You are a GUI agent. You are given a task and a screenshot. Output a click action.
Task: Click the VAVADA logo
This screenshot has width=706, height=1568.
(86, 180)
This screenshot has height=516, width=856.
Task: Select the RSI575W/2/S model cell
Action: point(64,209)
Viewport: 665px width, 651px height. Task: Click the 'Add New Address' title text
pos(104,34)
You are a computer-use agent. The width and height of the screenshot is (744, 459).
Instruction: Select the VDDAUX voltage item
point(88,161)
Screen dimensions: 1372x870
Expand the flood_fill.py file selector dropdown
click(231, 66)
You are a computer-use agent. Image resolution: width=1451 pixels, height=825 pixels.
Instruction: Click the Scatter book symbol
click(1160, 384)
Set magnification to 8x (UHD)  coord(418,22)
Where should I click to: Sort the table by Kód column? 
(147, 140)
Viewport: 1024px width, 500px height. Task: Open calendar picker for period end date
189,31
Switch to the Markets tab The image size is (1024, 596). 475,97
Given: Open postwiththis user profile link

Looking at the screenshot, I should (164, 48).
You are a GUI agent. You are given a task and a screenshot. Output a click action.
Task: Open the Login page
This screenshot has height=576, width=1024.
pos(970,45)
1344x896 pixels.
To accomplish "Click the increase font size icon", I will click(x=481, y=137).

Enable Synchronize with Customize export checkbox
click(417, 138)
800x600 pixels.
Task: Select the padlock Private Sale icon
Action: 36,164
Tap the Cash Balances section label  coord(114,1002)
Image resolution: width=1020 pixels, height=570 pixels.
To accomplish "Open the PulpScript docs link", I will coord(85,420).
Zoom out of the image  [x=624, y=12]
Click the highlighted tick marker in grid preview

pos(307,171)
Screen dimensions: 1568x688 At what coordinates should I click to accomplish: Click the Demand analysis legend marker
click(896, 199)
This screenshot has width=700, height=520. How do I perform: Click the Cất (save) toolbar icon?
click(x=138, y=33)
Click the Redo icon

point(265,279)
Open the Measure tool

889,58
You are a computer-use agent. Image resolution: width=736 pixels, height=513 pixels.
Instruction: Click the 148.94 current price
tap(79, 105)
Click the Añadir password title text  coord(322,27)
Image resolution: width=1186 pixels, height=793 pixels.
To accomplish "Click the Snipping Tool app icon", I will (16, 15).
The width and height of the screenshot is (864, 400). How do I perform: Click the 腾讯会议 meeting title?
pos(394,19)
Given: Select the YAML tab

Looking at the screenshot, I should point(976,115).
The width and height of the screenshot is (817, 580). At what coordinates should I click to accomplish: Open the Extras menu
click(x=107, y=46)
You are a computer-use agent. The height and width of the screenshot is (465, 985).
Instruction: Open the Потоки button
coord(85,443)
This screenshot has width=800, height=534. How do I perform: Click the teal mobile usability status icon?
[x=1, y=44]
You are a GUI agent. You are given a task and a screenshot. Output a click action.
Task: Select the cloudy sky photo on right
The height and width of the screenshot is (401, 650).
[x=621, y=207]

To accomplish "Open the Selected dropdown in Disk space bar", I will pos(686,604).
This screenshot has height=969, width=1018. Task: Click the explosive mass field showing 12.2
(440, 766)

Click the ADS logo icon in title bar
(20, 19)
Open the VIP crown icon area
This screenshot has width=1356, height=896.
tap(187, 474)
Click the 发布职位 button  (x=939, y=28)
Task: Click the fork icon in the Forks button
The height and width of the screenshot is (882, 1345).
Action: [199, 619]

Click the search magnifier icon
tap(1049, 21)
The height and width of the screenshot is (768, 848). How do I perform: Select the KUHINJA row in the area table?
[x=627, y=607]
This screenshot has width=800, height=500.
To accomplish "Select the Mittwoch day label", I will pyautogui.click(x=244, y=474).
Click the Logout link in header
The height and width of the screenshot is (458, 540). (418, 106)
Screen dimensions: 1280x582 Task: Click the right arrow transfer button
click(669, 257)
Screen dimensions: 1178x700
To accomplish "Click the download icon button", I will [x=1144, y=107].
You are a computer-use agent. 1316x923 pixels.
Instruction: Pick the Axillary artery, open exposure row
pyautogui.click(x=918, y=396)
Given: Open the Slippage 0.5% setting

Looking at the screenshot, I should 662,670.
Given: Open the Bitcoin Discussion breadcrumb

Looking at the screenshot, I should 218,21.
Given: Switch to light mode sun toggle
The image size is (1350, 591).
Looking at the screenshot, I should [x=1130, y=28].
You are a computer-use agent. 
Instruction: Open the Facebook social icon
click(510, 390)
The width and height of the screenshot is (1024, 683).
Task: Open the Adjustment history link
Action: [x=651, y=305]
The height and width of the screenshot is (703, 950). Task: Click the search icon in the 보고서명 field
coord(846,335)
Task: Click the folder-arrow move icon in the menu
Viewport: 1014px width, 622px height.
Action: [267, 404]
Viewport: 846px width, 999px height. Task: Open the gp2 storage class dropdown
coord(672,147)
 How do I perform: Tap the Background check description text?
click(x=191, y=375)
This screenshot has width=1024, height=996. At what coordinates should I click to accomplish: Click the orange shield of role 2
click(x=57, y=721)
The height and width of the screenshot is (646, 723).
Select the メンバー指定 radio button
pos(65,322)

Task item:
Write out the line containing "This screenshot has width=1356, height=896." and every line after it through the end of the entries. Keep each one exactly as it is, and add nothing.

Output for this exercise:
This screenshot has width=1356, height=896.
tap(187, 474)
Click the 发布职位 button  (x=939, y=28)
Task: Click the fork icon in the Forks button
The height and width of the screenshot is (882, 1345).
Action: [199, 619]

Click the search magnifier icon
tap(1049, 21)
The height and width of the screenshot is (768, 848). How do I perform: Select the KUHINJA row in the area table?
[x=627, y=607]
This screenshot has width=800, height=500.
To accomplish "Select the Mittwoch day label", I will pyautogui.click(x=244, y=474).
Click the Logout link in header
The height and width of the screenshot is (458, 540). (418, 106)
Screen dimensions: 1280x582 Task: Click the right arrow transfer button
click(669, 257)
Screen dimensions: 1178x700
To accomplish "Click the download icon button", I will [x=1144, y=107].
You are a computer-use agent. 1316x923 pixels.
Instruction: Pick the Axillary artery, open exposure row
pyautogui.click(x=918, y=396)
Given: Open the Slippage 0.5% setting

Looking at the screenshot, I should 662,670.
Given: Open the Bitcoin Discussion breadcrumb

Looking at the screenshot, I should 218,21.
Given: Switch to light mode sun toggle
The image size is (1350, 591).
Looking at the screenshot, I should [x=1130, y=28].
You are a computer-use agent. 
Instruction: Open the Facebook social icon
click(510, 390)
The width and height of the screenshot is (1024, 683).
Task: Open the Adjustment history link
Action: [x=651, y=305]
The height and width of the screenshot is (703, 950). Task: Click the search icon in the 보고서명 field
coord(846,335)
Task: Click the folder-arrow move icon in the menu
Viewport: 1014px width, 622px height.
Action: [267, 404]
Viewport: 846px width, 999px height. Task: Open the gp2 storage class dropdown
coord(672,147)
 How do I perform: Tap the Background check description text?
click(x=191, y=375)
This screenshot has width=1024, height=996. At what coordinates should I click to accomplish: Click the orange shield of role 2
click(x=57, y=721)
The height and width of the screenshot is (646, 723).
Select the メンバー指定 radio button
pos(65,322)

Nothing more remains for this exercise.